The problem with long rolling stock is the with how couplers behave on tight curves. Long cars (like 70' and longer) will only run on 18" radii curves if the couplers are mounted on the trucks -- so that the coupler can swing far enough left and right to stay attached to the next car and keep the wheels on the track at the same time. If you have body-mounted couplers on these long cars, the coupler will end up so far from the center of the curved track that it can pull the car (or the one that it is attached to) off of the track.

Long cars on tight curves do not look very prototypical, but that is a matter of personal preference. Some of us tolerate it in order to be able to run the trains that we want to run on the layout that we happen to have.


----------



## Aminnich (Nov 17, 2014)

MtRR75 said:


> The problem with long rolling stock is the with how couplers behave on tight curves. Long cars (like 70' and longer) will only run on 18" radii curves if the couplers are mounted on the trucks -- so that the coupler can swing far enough left and right to stay attached to the next car and keep the wheels on the track at the same time. If you have body-mounted couplers on these long cars, the coupler will end up so far from the center of the curved track that it can pull the car (or the one that it is attached to) off of the track.

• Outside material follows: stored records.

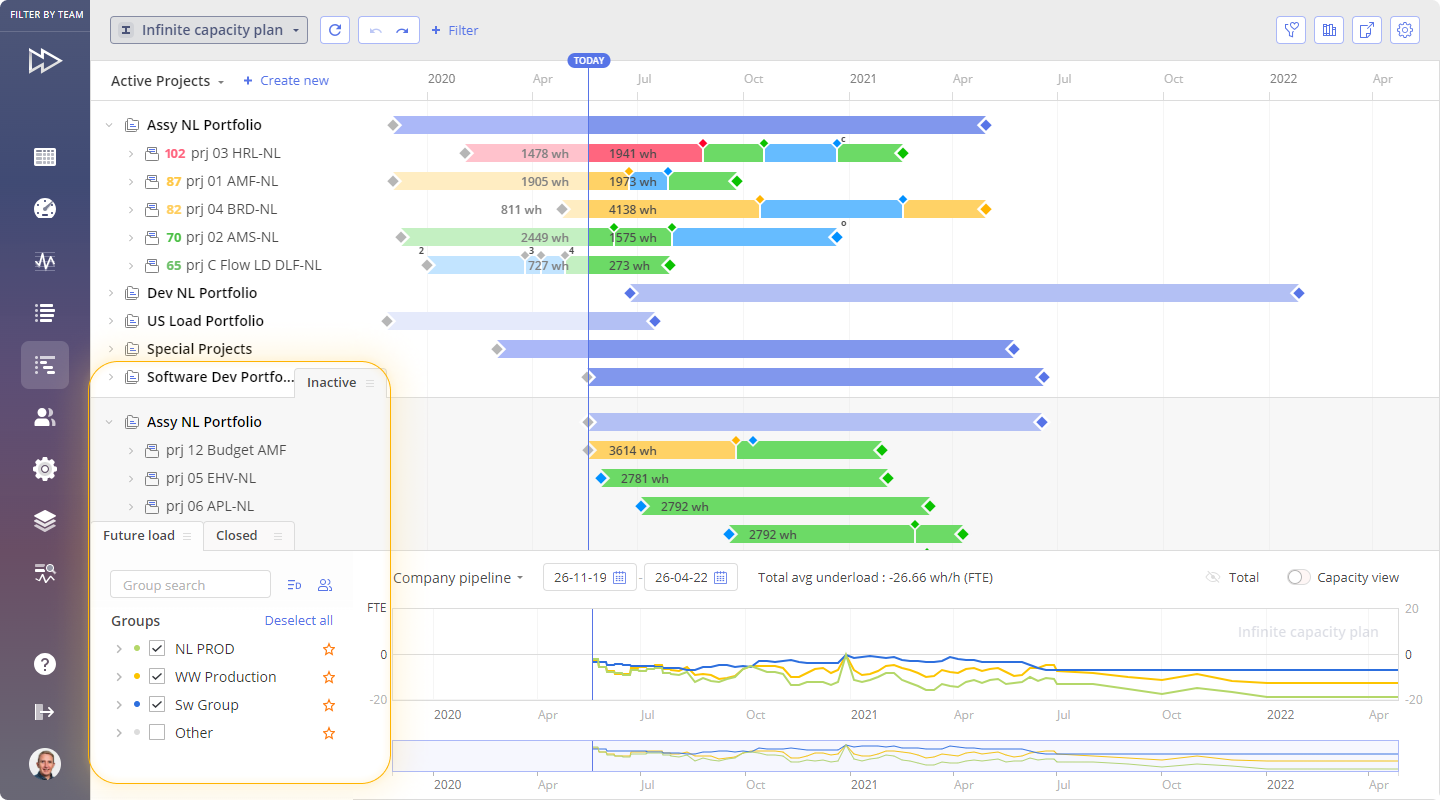Image resolution: width=1440 pixels, height=800 pixels.
Task: Click Deselect all groups link
Action: [298, 621]
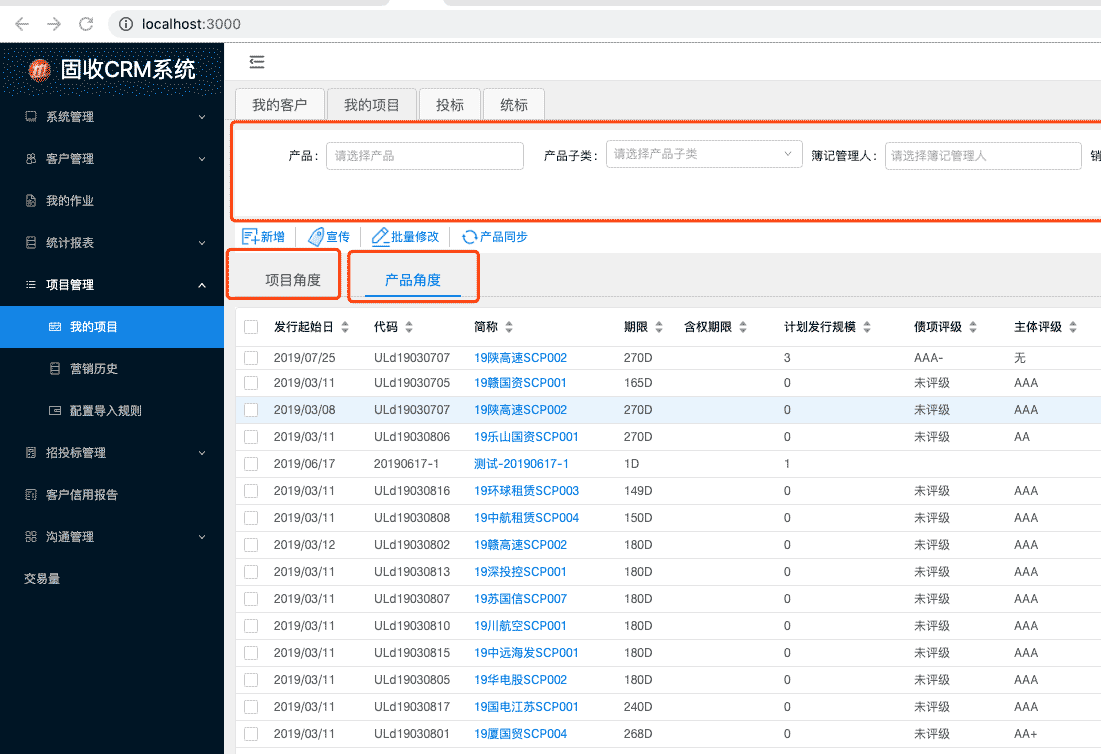Check the 测试-20190617-1 row checkbox
This screenshot has width=1101, height=754.
250,463
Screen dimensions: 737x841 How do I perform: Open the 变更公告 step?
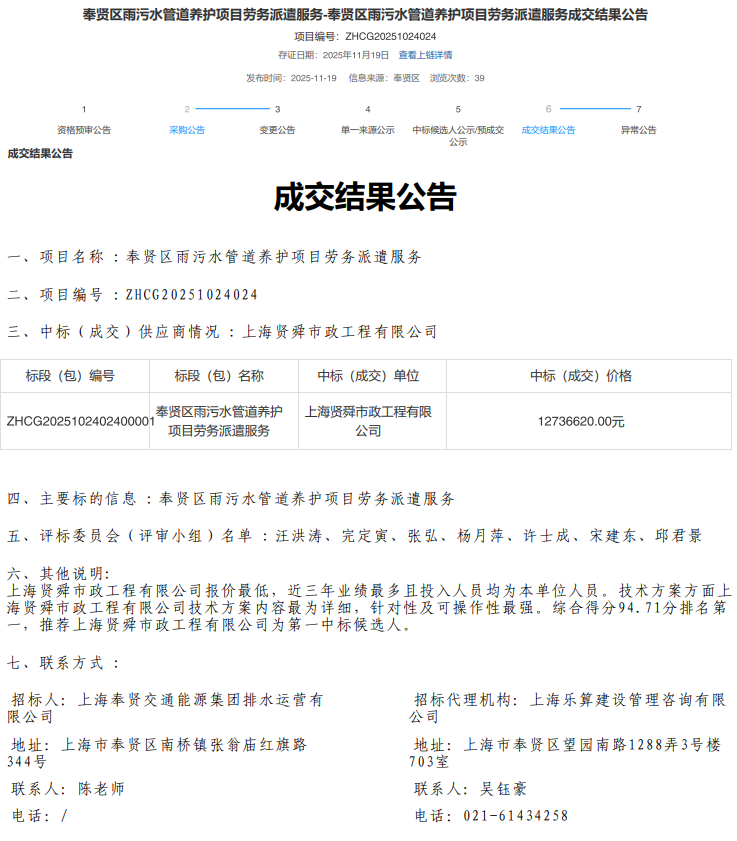(x=278, y=130)
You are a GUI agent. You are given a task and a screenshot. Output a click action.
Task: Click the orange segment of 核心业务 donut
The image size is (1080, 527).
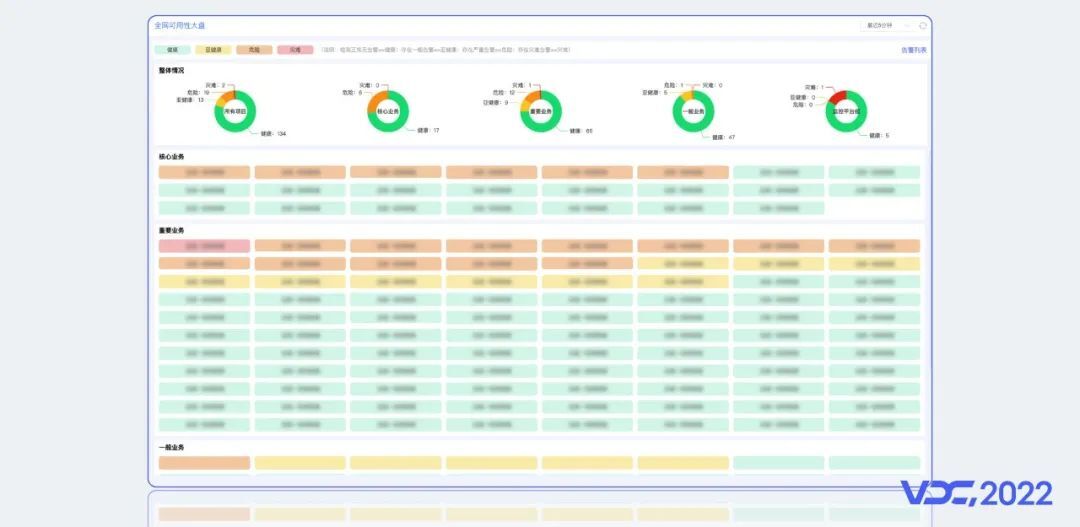click(375, 101)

That makes a lot of sense, thanks. 

I also looked at the engine I had from before and it is a 6 axle engine. I also have an engine that came with the bachmann EZ command, which i havent opened yet. So now i have 3 4 axle engines and 1 6 axle engine.


----------



## MtRR75 (Nov 27, 2013)

Aminnich said:


> I have 18 inch radius curves, I did a quick search while in the store and found that a 6 axle engines could go on 18 inch curves, but very slowly. Is this true???


Shaygetz is correct in that it depends on the locomotive. Most manufacturers try to design their locos to run on 18" radii curves, because they know that there are lots of layouts built with these curves, and they want to sell as many locos as they can.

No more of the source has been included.